Michael Klarman, a professor at Harvard Law School and the author of “From the Closet to the Altar: Courts, Backlash, and the Struggle for Same-Sex Marriage,” said that trials have been fundamental to the success of the gay-rights movement. “In general, court decisions are good at generating debate and producing backlash,” he told me. Klarman noted that there are pronounced differences between secular and ecclesiastical courts, but said that “even Church courts can produce focussed decisions with which people can agree or disagree.”

That may be why both sides seem so committed to judicial confrontation. Complainants want more clergy defrocked to discourage disobedience; gay-rights activists want more trials to rally public support to their cause. Having failed so many times to amend the Book of Discipline, reformers are hoping that these trials will force the Methodist Church to change. But the earliest that the Book of Discipline can be revised is 2016, when the church next convenes for a General Conference.

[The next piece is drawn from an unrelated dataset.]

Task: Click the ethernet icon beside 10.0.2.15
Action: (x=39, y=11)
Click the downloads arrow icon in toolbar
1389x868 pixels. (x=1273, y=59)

The next two years could be punctuated by trials unless a compromise is reached, but the Methodist Church’s polity doesn’t allow for the regional variations in doctrine that have helped to maintain unity in other denominations. “Methodists have been historically very reluctant to allow for local options on major issues,” Frank said. “Other Protestant denominations can compromise and let different presbyteries or conferences or synods do different things, but we’ve never been agreeable to those kinds of division.”

Unlike the long split within the Church over slavery, there are not clear regional divisions among Methodists on the issue of homosexuality. Conferences don’t agree, and even individual churches are divided. Schaefer has appealed his case to the Church’s Northeast jurisdiction, equivalent to an appellate court, which will likely rule this spring. The Judicial Council, equivalent to the denomination’s Supreme Court, is scheduled to review several cases in April, involving an openly gay candidate for ministry, a bishop’s decision to allow a resolution in support of same-sex marriage to come to a vote, and spousal benefits for same-sex partners of Church employees.

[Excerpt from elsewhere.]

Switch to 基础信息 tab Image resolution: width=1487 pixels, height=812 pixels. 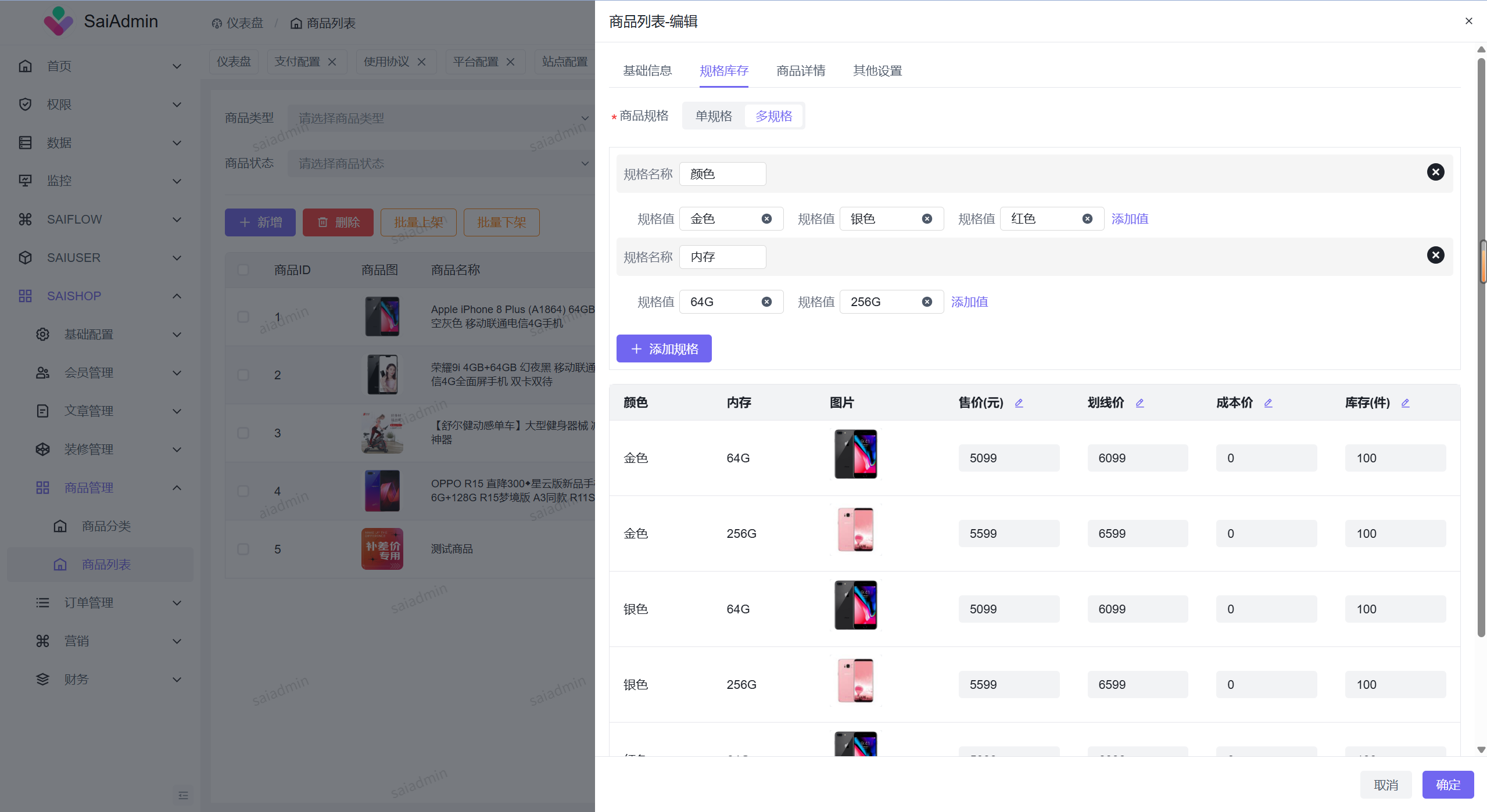click(x=647, y=71)
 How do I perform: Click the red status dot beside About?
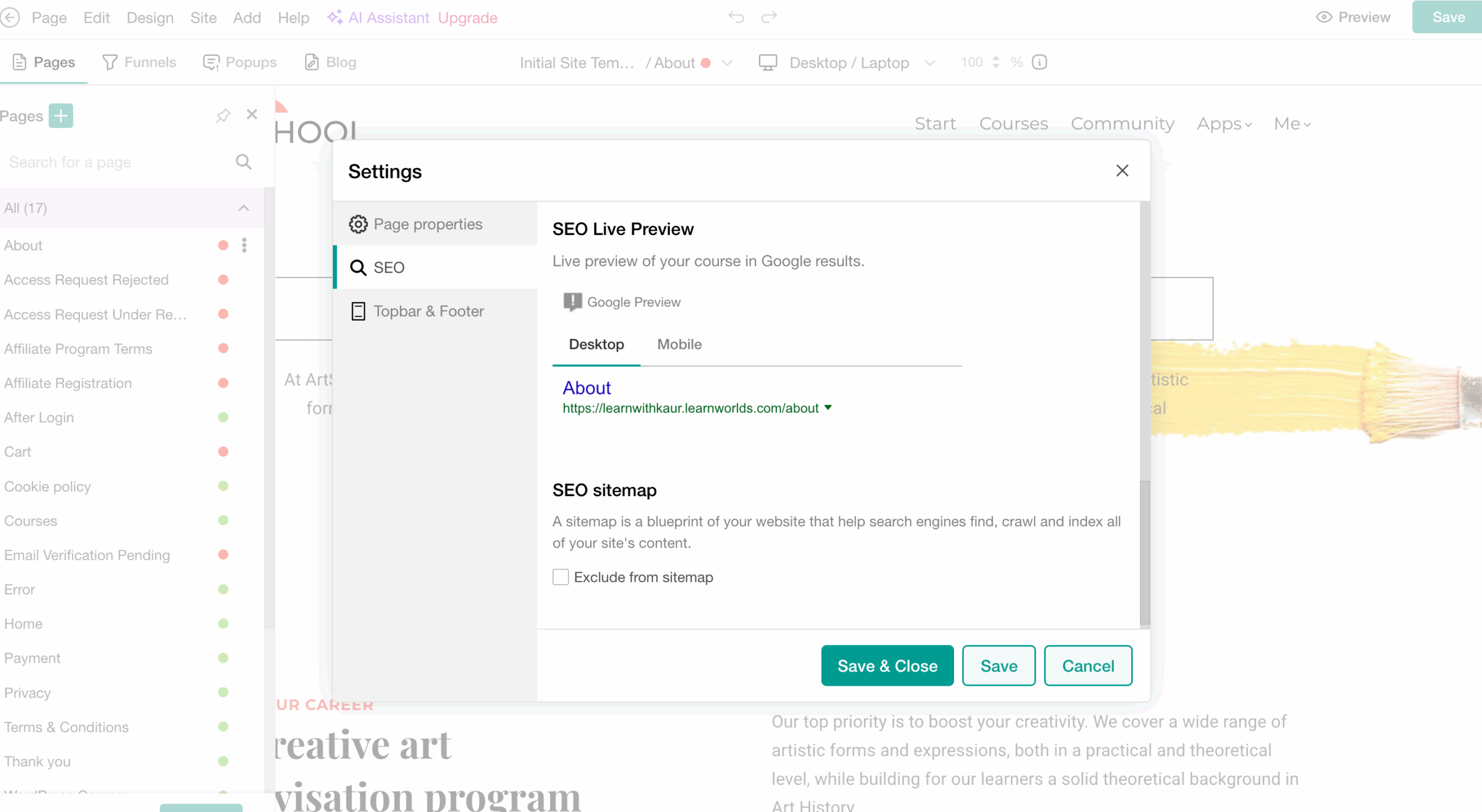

A judicial solution is unlikely, but Frank argued that there is another way for the Church to avoid a schism. First, he said, bishops must decline to send these cases to trials, which have huge financial and administrative costs for the Church and the pastors. Last November, he wrote an open letter to the Council of Bishops arguing that bishops have the power to forgo the judicial process. While bishops cannot change the Book of Discipline, Frank contends that they are still bound to maintain the unity of the Church, which many fear is threatened by the continuation of these trials.

The denomination, Frank suggested, should take its own position on reproductive choice as a guide. “There’s a classic, middle-of-the-road statement on abortion saying it may be necessary, but is a grave matter of Christian conscience,” he said. “The same thing could be worked out for the gay issue: we don’t have to defrock or throw out everybody who disagrees.”